### Try it
Your job with the data below: print everything from the line that holds "Where should I click to: Click inside" down to the line that holds "Task: Reply using the arrow icon under tweet", ends included, exactly, and nothing else.

### Data for this task
════════
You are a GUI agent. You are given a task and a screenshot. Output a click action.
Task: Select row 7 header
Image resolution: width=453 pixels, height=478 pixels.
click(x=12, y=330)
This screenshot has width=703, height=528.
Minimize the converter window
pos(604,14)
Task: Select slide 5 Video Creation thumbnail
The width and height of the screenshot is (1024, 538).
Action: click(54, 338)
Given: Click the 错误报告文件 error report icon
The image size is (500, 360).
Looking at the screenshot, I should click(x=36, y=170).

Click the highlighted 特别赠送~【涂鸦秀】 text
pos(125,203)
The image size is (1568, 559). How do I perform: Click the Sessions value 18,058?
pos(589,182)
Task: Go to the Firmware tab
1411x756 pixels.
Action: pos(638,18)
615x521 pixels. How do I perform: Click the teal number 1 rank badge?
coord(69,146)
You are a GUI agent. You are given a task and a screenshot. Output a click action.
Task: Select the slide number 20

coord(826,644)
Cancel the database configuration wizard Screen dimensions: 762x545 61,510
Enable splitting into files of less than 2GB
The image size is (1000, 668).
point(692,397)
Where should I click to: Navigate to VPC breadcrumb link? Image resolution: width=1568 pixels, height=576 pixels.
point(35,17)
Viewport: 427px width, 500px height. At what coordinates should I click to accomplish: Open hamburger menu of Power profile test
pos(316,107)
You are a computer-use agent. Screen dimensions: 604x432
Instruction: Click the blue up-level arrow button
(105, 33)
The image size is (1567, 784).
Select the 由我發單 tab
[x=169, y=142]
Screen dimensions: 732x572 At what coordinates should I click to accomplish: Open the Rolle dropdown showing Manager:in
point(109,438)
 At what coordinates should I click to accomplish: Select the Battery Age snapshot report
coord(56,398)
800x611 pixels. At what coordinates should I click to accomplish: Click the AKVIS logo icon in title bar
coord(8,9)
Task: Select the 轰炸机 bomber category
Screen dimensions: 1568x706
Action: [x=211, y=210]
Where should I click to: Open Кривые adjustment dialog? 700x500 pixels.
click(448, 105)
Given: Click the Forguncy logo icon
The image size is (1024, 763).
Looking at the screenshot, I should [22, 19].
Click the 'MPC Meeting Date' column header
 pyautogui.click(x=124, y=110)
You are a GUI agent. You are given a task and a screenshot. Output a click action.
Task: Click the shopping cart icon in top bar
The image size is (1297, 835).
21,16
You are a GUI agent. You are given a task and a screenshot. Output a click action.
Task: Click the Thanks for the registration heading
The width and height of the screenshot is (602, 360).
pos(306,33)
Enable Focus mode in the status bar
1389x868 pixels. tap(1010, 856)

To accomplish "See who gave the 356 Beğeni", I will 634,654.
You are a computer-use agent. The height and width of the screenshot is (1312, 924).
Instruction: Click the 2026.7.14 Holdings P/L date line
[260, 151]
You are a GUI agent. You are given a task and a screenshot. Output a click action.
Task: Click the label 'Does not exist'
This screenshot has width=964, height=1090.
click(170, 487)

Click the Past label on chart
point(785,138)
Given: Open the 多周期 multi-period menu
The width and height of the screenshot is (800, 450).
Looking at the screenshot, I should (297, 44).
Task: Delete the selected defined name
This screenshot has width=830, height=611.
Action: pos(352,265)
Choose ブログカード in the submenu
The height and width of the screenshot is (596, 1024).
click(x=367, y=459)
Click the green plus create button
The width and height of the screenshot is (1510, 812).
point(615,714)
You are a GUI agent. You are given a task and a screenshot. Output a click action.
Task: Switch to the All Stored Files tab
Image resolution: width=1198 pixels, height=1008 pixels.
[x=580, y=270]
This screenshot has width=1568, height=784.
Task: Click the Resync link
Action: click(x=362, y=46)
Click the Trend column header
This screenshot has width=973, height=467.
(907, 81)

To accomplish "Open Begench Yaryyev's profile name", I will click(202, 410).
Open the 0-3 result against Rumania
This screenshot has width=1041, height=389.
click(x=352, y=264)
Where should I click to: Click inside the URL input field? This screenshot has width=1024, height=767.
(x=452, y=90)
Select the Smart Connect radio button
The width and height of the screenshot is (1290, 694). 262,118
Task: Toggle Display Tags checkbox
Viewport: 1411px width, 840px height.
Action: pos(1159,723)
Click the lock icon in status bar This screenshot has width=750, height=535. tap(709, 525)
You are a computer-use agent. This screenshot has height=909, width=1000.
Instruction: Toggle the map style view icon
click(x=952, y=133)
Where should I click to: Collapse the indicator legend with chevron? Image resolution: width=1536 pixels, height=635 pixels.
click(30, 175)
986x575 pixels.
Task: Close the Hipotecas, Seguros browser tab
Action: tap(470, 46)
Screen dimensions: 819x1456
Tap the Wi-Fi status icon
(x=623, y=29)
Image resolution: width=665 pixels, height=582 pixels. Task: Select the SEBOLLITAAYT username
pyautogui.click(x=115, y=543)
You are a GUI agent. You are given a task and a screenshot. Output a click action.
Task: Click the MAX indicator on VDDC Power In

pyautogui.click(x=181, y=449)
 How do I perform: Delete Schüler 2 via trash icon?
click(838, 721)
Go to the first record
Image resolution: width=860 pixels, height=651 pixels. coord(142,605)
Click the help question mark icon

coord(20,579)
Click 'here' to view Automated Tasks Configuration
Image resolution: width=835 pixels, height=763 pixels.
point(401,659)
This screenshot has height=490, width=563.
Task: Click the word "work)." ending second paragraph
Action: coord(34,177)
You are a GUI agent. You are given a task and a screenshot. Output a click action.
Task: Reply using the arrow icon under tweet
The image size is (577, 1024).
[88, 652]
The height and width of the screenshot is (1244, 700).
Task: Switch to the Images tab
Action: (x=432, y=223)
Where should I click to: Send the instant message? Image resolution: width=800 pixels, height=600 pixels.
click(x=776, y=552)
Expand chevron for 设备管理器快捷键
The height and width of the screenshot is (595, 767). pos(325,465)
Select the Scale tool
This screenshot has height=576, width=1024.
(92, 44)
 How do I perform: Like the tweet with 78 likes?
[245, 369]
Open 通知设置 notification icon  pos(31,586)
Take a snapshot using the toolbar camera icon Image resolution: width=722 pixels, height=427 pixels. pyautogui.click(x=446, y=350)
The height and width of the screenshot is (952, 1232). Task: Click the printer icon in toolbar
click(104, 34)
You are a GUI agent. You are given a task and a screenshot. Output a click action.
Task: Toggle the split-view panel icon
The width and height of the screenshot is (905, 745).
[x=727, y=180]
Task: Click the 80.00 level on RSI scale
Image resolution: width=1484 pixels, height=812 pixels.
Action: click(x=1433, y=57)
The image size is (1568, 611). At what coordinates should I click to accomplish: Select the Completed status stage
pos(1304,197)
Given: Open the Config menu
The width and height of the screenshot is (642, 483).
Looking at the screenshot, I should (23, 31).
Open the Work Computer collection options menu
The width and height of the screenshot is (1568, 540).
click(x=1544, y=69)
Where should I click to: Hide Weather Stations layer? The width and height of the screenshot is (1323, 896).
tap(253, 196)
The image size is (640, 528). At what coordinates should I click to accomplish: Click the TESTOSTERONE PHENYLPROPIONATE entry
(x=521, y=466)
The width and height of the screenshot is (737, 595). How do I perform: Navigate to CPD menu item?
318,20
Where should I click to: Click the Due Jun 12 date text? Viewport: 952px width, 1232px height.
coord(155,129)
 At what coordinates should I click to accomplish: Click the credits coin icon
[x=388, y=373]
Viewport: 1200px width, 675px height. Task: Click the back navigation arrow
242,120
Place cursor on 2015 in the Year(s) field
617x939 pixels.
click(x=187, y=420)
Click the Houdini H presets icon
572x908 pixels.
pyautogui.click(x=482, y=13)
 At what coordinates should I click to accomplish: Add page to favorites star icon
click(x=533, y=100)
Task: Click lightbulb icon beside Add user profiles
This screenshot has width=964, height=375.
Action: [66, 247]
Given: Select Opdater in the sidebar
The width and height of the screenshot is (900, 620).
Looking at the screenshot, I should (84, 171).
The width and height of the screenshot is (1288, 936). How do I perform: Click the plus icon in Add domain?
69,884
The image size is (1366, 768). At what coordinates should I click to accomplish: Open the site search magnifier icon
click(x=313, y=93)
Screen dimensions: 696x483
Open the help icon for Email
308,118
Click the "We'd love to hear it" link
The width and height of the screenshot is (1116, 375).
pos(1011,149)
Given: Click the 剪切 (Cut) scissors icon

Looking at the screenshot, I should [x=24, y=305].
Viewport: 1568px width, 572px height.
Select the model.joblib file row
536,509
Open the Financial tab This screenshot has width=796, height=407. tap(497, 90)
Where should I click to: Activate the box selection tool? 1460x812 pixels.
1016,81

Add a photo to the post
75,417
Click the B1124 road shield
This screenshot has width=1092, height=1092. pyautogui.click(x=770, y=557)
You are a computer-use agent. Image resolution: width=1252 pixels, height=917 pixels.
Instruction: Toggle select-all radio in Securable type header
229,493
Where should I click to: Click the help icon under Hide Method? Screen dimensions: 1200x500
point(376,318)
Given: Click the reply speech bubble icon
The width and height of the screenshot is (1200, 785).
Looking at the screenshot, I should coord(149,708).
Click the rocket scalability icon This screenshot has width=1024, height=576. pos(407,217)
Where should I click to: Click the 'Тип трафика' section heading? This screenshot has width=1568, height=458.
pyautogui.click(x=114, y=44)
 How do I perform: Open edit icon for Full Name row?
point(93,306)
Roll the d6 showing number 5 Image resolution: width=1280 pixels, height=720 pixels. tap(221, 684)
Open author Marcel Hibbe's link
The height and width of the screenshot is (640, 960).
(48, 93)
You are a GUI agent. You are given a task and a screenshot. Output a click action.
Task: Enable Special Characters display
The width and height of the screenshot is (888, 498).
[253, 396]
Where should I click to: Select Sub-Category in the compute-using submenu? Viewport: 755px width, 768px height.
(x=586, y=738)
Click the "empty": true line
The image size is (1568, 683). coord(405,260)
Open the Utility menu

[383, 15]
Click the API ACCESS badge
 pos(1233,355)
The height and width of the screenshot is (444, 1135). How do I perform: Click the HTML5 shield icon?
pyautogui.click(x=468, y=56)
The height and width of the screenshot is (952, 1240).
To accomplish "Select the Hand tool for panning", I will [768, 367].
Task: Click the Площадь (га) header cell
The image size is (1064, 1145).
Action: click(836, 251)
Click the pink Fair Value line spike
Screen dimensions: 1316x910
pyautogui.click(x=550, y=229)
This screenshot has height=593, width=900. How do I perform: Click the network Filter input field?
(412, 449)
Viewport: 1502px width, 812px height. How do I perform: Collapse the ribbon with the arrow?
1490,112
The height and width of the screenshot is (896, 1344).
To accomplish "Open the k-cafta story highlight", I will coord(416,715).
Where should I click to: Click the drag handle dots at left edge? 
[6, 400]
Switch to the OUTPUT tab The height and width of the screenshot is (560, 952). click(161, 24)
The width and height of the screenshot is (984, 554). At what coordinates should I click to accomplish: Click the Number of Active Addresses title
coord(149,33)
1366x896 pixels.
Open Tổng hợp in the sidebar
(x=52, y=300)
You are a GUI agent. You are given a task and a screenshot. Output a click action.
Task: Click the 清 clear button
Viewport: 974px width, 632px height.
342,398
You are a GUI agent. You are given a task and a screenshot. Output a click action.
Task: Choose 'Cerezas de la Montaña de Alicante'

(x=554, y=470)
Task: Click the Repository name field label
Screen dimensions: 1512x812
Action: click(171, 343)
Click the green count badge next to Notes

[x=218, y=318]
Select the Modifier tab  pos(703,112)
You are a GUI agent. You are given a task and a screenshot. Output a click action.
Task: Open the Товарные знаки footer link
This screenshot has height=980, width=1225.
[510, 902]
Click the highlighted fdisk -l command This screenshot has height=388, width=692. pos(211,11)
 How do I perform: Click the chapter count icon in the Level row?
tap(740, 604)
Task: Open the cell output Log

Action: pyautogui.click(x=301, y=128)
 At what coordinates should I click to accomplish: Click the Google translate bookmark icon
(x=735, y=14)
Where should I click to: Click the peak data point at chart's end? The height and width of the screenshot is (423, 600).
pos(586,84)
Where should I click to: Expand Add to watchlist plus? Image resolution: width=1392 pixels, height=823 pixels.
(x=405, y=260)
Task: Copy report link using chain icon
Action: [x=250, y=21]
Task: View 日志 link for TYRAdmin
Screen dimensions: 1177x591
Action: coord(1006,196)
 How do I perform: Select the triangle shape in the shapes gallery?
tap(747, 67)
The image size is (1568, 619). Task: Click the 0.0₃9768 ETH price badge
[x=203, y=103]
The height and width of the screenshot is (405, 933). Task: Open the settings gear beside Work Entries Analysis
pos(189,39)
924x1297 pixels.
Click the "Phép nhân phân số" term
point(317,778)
════════
### Result for this exercise
Where should I click to: Click inside the URL input field? This screenshot has width=1024, height=767.
(x=452, y=90)
Select the Smart Connect radio button
The width and height of the screenshot is (1290, 694). 262,118
Task: Toggle Display Tags checkbox
Viewport: 1411px width, 840px height.
Action: pos(1159,723)
Click the lock icon in status bar This screenshot has width=750, height=535. tap(709, 525)
You are a computer-use agent. This screenshot has height=909, width=1000.
Instruction: Toggle the map style view icon
click(x=952, y=133)
Where should I click to: Collapse the indicator legend with chevron? Image resolution: width=1536 pixels, height=635 pixels.
click(30, 175)
986x575 pixels.
Task: Close the Hipotecas, Seguros browser tab
Action: tap(470, 46)
Screen dimensions: 819x1456
Tap the Wi-Fi status icon
(x=623, y=29)
Image resolution: width=665 pixels, height=582 pixels. Task: Select the SEBOLLITAAYT username
pyautogui.click(x=115, y=543)
You are a GUI agent. You are given a task and a screenshot. Output a click action.
Task: Click the MAX indicator on VDDC Power In

pyautogui.click(x=181, y=449)
 How do I perform: Delete Schüler 2 via trash icon?
click(838, 721)
Go to the first record
Image resolution: width=860 pixels, height=651 pixels. coord(142,605)
Click the help question mark icon

coord(20,579)
Click 'here' to view Automated Tasks Configuration
Image resolution: width=835 pixels, height=763 pixels.
point(401,659)
This screenshot has height=490, width=563.
Task: Click the word "work)." ending second paragraph
Action: coord(34,177)
You are a GUI agent. You are given a task and a screenshot. Output a click action.
Task: Reply using the arrow icon under tweet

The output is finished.